Zumindest eine Gewinnerin steht allerdings bereits fest: die Schweizer Diplomatie. Während die EU Tagliavini mit der Leitung der Untersuchungskommission beauftragt hatte, klopften auch Russland und Georgien in Bern an.
Seit Anfang März vertritt die Schweiz die russischen Interessen in Tiflis und die georgischen in Moskau. Praktisch bedeutet dies, dass die Diplomaten der beiden Länder weiterhin in ihren bisherigen Botschaften arbeiten, allerdings unter Schweizer Flagge. Die Kommunikation zwischen den Konfliktparteien findet dabei indirekt über die Schweizer Vertretung statt.
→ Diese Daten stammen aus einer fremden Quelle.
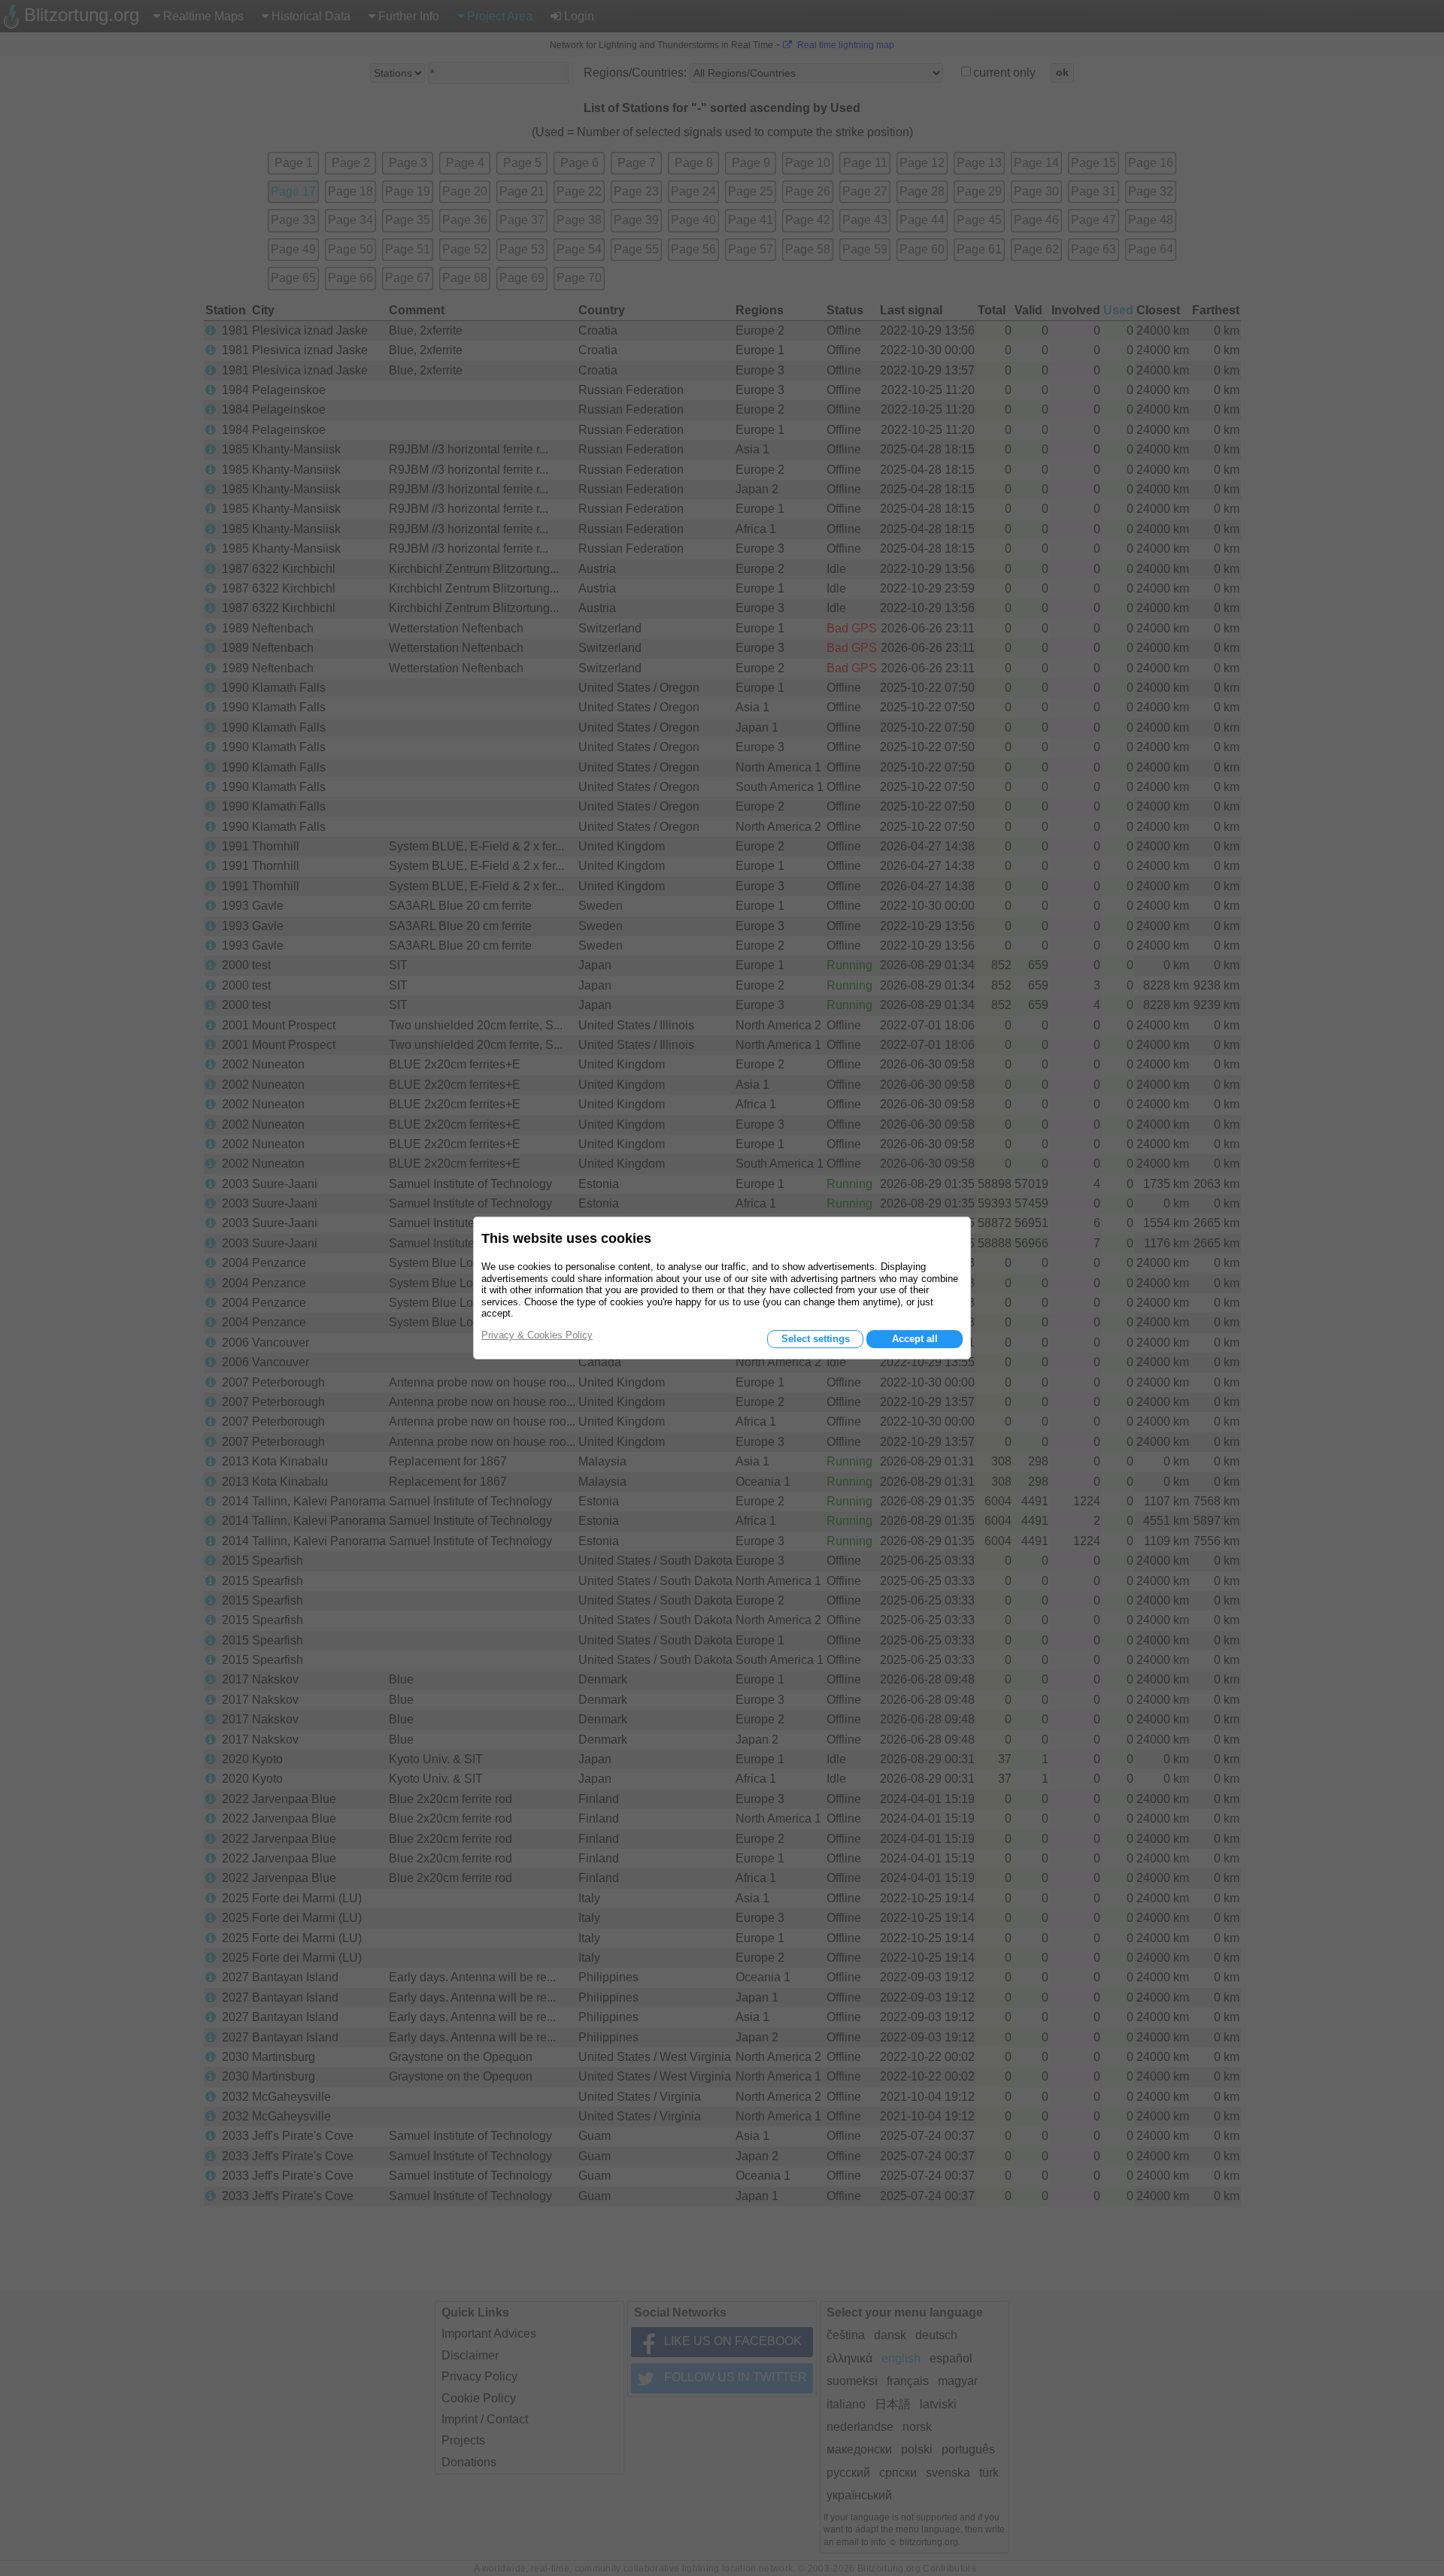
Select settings (815, 1338)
In dieser ausserordentlichen Situation können auch kleine Probleme grosse Schwierigkeiten bereiten: Am 9. Mai etwa, dem Tag des sowjetischen Sieges im Zweiten Weltkrieg, wollten die russischen Diplomaten in Tiflis am Denkmal des Unbekannten Soldaten einen Kranz niederlegen. Die Schweizer Botschaft half erfolgreich, eine Einigung zu finden. Auch für die Inschrift auf dem Kranz.
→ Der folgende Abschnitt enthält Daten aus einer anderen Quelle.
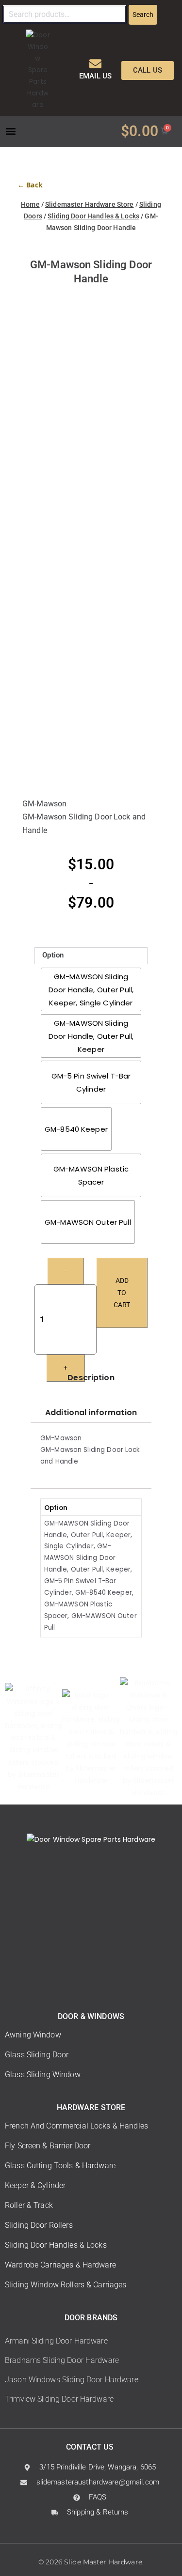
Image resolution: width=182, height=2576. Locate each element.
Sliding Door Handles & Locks (93, 216)
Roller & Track (29, 2205)
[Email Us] (95, 64)
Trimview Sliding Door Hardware (59, 2399)
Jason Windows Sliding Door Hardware (71, 2379)
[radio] (91, 989)
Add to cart (122, 1293)
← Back (30, 184)
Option (53, 955)
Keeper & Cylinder (35, 2185)
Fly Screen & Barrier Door (47, 2145)
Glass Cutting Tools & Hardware (60, 2165)
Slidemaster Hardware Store (89, 204)
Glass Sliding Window (43, 2074)
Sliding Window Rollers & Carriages (66, 2284)
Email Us (95, 76)
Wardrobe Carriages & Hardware (60, 2264)
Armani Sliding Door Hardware (56, 2340)
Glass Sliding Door (36, 2054)
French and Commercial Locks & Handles (76, 2125)
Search (142, 14)
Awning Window (33, 2034)
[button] (10, 131)
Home (30, 204)
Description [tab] (90, 1377)
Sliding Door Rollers (39, 2225)
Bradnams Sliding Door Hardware (62, 2360)
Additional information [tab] (91, 1412)
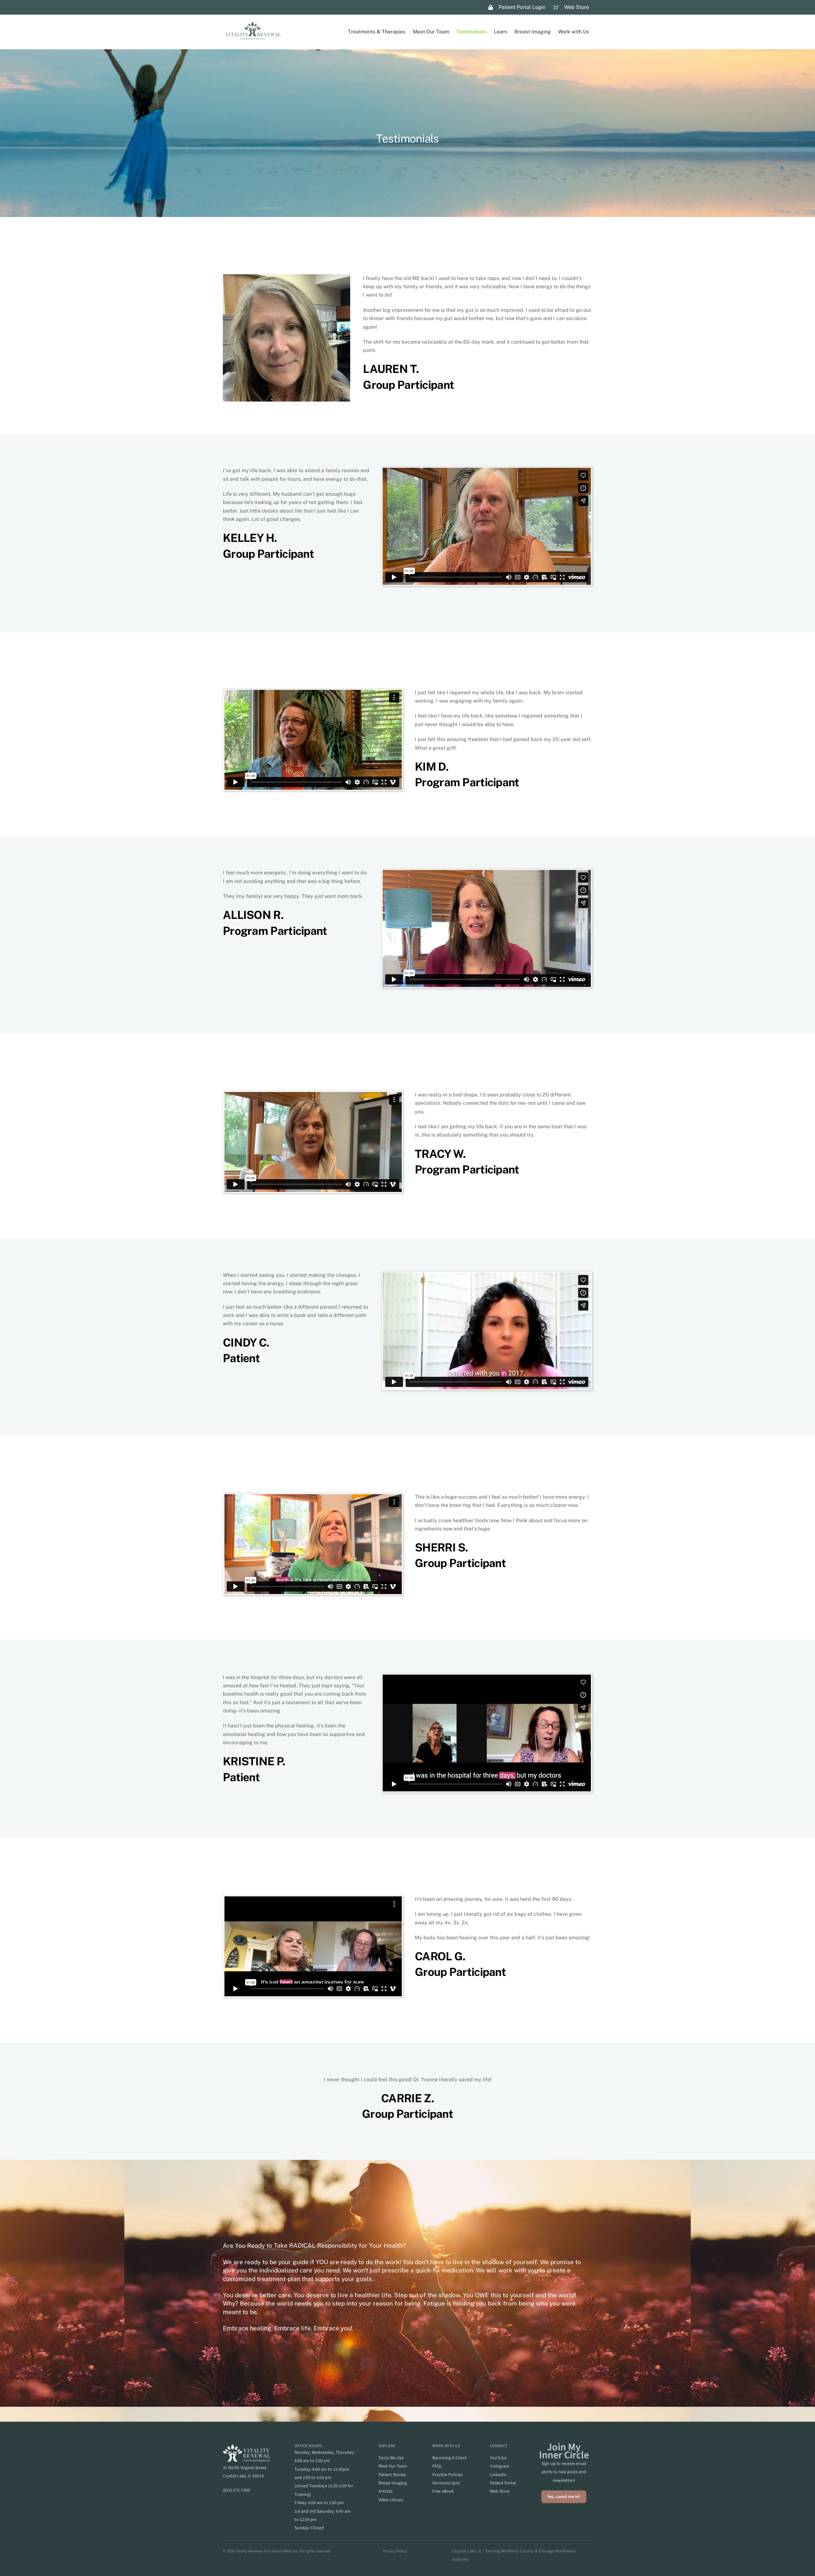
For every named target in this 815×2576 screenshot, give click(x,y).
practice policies (447, 2475)
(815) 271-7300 (236, 2490)
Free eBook (443, 2491)
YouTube (498, 2458)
Christian Weisflog, Moskau, swissinfo.ch
Die Ursachen des Georgien-Kriegs gehen weit in die Geschichte zurück.
Unter anderem Stalin hatte mit der Zwangsansiedlung von Georgiern in Abchasien für ethnischen Sprengstoff gesorgt, der beim Zusammenbruch der Sowjetunion explodierte.
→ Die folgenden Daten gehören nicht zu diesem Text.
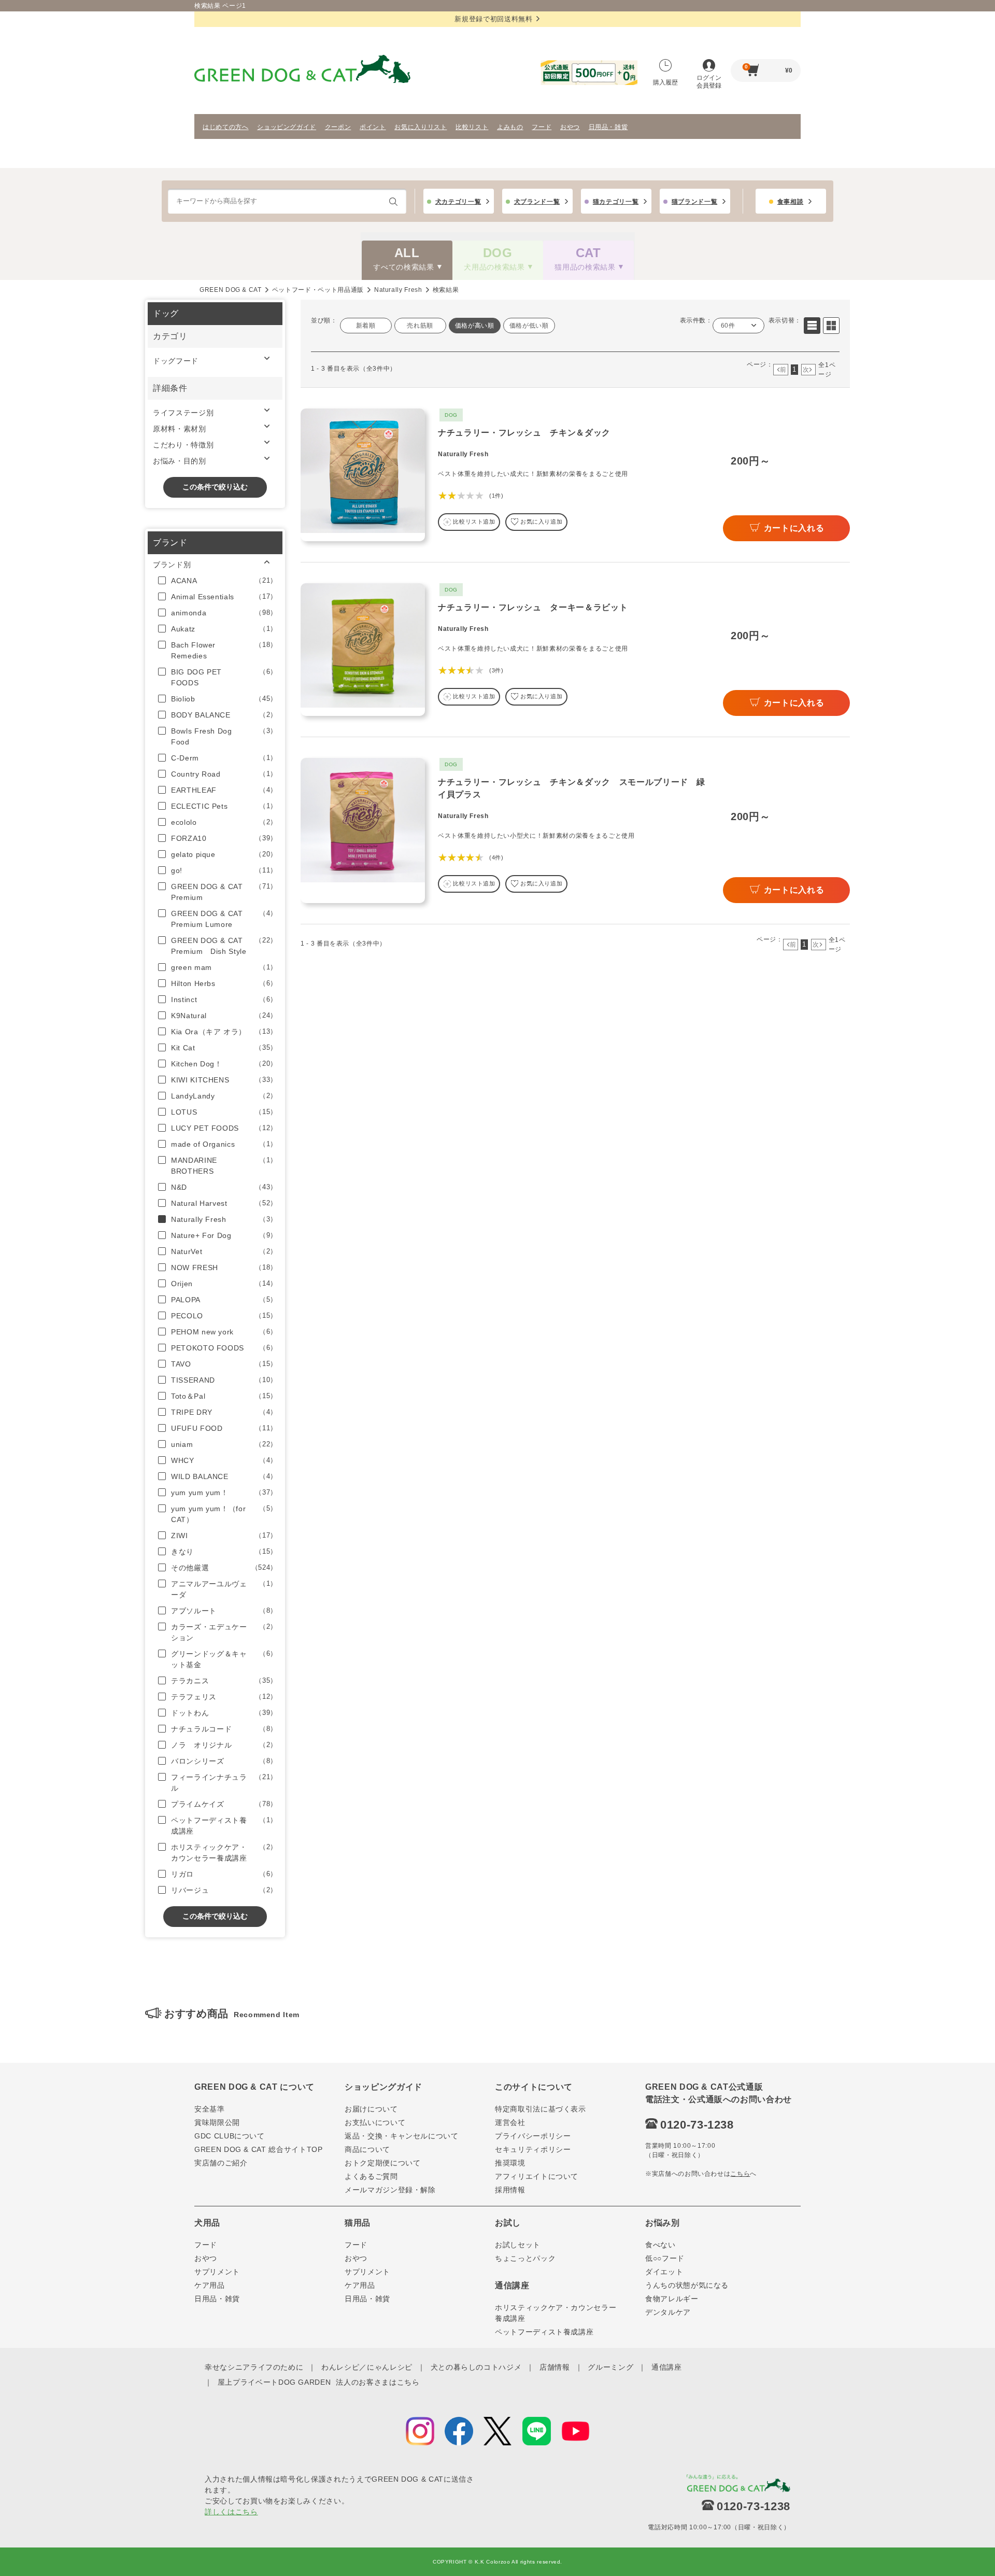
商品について (367, 2149)
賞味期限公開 (217, 2122)
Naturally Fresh (398, 289)
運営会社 (510, 2122)
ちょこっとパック (525, 2258)
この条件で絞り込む (215, 487)
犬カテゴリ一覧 (458, 201)
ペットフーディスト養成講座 (544, 2332)
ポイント (373, 127)
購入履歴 (665, 82)
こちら (740, 2173)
Die Südosseten und die Abchasen lösten sich zu Beginn der 1990er-Jahre mit Waffengewalt faktisch vom georgischen Zentralstaat los.
Russland half den Separatisten bereits damals militärisch und logistisch. Danach stationierte Moskau in beiden Konfliktregionen Friedenssoldaten.
Trotz seiner offiziellen Vermittlerrolle trat der Kreml in dem Konflikt jedoch stets als Schutzmacht für die Separatisten auf.
Russland hatte kein Interesse an einer schnellen Lösung der territorialen Streitigkeiten, verhinderten sie doch einen schnellen Nato-Beitritt Georgiens.
Nach dem gewonnen Krieg vor einem Jahr anerkannte Moskau Südossetien und Abchasien als souveräne Staaten.
Der Kreml, der sich auf den Kosovo als Präzedenzfall beruft, steht mit dieser Anerkennung bis heute jedoch praktisch isoliert da.
Die EU und die USA fordern von Moskau indessen, seine Truppen auf die Vorkriegs-Positionen zurück zu ziehen.
Heidi Tagliavini ist krisengeprüft: Die 1950 in Basel geborene Diplomatin arbeitete als Botschafterin in Bosnien, war im kriegszerstörten Tschetschenien für die OSZE tätig und leitete zwischen 2002 und 2006 die UNO-Beobachtermission in Georgien.
Ende vergangenen Jahres wurde sie von der EU zur Leiterin der Untersuchungskommission ernannt, die nun die Hintergründe zum Georgien-Krieg liefern soll.
Zur Diplomatie kam Tagliavini unter anderem durch ihren Cousin – dem späteren Staatssekretär Franz Blankart.
Zuvor hatte sie in Genf Romanistik und Russisch studiert.